Written exercise – At the 2019 Cannes Film Festival, in which section was the restored version of the 1944 film The Woman Who Dared shown?

BEGIN Page text

- Movie poster
- Directed by: Jean Grémillon
- Written by: Albert Valentin Charles Spaak
- Produced by: Raoul Ploquin
- Starring: Madeleine Renaud Charles Vanel
- Cinematography: Roger Arrignon Louis Page
- Edited by: Louisette Hautecoeur
- Music by: Roland Manuel
- Release date: 1944;
- Running time: 105 minutes
- Country: France
- Language: French

= The Woman Who Dared (1944 film) =

The Woman Who Dared (French title: Le Ciel est à vous) (The Sky is Yours) is a 1944 French drama film directed by Jean Grémillon and starring Madeleine Renaud and Charles Vanel. In April 2019, a restored version of the film was selected to be shown in the Cannes Classics section at the 2019 Cannes Film Festival.

END Page text
BEGIN Provided data

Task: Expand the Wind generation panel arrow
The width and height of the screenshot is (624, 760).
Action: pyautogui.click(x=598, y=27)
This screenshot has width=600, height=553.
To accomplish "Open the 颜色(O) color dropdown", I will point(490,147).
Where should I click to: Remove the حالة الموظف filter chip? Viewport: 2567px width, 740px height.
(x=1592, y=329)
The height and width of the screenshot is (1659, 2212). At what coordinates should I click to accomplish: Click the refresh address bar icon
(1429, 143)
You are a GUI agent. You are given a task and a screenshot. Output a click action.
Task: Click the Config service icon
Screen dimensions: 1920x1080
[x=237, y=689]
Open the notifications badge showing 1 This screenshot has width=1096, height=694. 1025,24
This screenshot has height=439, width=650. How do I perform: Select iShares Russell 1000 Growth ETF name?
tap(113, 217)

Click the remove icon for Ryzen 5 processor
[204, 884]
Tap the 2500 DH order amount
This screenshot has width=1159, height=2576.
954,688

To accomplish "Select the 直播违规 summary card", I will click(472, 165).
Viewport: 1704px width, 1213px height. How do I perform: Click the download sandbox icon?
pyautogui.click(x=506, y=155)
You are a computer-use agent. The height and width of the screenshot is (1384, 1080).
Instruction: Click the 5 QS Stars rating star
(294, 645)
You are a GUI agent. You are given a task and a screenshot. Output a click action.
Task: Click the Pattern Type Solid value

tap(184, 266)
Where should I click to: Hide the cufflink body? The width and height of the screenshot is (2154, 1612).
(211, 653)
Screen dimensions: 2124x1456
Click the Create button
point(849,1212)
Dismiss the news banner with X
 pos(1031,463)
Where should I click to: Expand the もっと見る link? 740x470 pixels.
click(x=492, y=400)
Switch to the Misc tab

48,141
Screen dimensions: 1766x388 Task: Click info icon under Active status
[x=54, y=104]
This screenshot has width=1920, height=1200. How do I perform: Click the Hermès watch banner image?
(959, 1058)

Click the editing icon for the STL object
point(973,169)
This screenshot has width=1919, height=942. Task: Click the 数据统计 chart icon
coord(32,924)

END Provided data

Written solution – The Cannes Classics section.